Predictions of aboveground net herbaceous production are from satellite-derived APAR are more sensitive to ecosiste than grazing management strategy in shortgrass steppe

Authors: Peirce, Erika; Kearney, Sean; SANTAMARIA, NIKOLAS - New College Of Florida; Augustine, David; Porensky, Lauren

Submitted to: Remote Sensing
Publication Type: Peer Reviewed Journal
Publication Acceptance Date: 7/23/2024
Publication Date: N/A
Citation: N/A

Interpretive Summary: This study set out to figure out how to accurately estimate the amount of herbaceous biomass grown in rangelands, which is difficult to observe directly. Herbaceous biomass is the total weight of all living plant material, such as grasses, forbs, and small shrubs, some of which are edible forage for livestock. We used a combination of satellite data and ground-based measurements to estimate herbaceous biomass. Satellites can tell us how much sunlight plants use, which is a good indicator of their growth rate. We used the normalized difference vegetation index (NDVI), a metric calculated from satellite images, to estimate this sunlight absorption. By combining this data with ground measurements of sunlight, we could calculate how much sunlight the plants in an area use for growth. Our main goal was to see if different ways of managing grazing animals would affect the model we used to detect herbaceous biomass using satellites in the shortgrass steppe in northeastern Colorado.

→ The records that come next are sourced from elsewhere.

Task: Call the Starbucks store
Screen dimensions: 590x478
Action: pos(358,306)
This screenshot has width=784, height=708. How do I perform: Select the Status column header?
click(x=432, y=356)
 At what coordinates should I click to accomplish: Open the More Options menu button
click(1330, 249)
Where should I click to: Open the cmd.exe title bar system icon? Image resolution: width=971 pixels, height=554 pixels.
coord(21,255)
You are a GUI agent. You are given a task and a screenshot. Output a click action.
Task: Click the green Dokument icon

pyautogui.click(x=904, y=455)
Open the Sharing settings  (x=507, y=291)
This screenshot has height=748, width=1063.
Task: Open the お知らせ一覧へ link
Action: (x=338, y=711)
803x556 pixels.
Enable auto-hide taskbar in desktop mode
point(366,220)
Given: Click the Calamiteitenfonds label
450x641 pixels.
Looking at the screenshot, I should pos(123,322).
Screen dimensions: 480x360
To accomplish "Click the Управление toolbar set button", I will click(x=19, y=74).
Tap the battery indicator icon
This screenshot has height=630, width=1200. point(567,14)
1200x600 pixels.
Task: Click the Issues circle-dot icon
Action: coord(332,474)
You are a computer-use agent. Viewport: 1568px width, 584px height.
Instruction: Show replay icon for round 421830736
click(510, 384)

We also wanted to compare two models for estimating herbaceous growth: one based on ground data (our empirical model) and another based on a more complicated computer model (the Rangeland Analysis Platform). Interestingly, when we modeled herbaceous biomass, the model was more sensitive to the type of vegetation present than by how the animals were being managed. We also found that the empirical method could predict herbaceous growth well in the shortgrass steppe area we studied. When it came to comparing the two methods, the empirical model method worked better overall than the one based on broader, continent-wide information. This suggests that satellites can provide a good estimate of how much herbaceous biomass is growing and that the types of plants in an area are important for using satellites to accurately predict how much herbaceous biomass is present.

Technical Abstract: The accurate estimation of aboveground net herbaceous production (ANHP) is crucial in rangeland management and monitoring. Remote and rural rangelands typically lack direct observation infrastructure, making satellite-derived methods essential. When ground data are available, a simple and effective way to estimate ANHP from satellites is to derive the empirical relationship between ANHP and plant-absorbed photosynthetically activate radiation (APAR), which can be estimated from the normalized difference vegetation index (NDVI). While there is some evidence that this relationship will differ across rangeland vegetation types, it is unclear whether this relationship will change across grazing management regimes. This study aimed to assess the impact of grazing management on the relationship between ground-observed ANHP and satellite-derived APAR, considering variations in plant communities across ecological sites in the shortgrass steppe of northeastern Colorado. Additionally, we compared satellite-predicted biomass production from the process-based Rangeland Analysis Platform (RAP) model to our empirical APAR-based model. We found that APAR could be used to predict ANHP in the shortgrass steppe, with the relationship being influenced by ecosite characteristics rather than grazing management practices. Specifically, we found steeper slopes for the APAR to ANHP relationship in ecosites with taller structured herbaceous vegetation, likely due to increased allocation of plant resources aboveground per unit of APAR for C3 mid-grasses compared to the C4 short-grasses that dominate the shorter structured ecosites. Moreover, we found that our locally-calibrated empirical model generally performed better than a continentally-calibrated process-based model, though the latter performed reasonably well for the dominant ecosite. Managers in the shortgrass steppe can use satellites to estimate herbaceous production even without detailed information on short-term grazing management practices. The results from our study underscore the importance of understanding plant community composition for enhancing the accuracy of remotely sensed predictions of ANHP.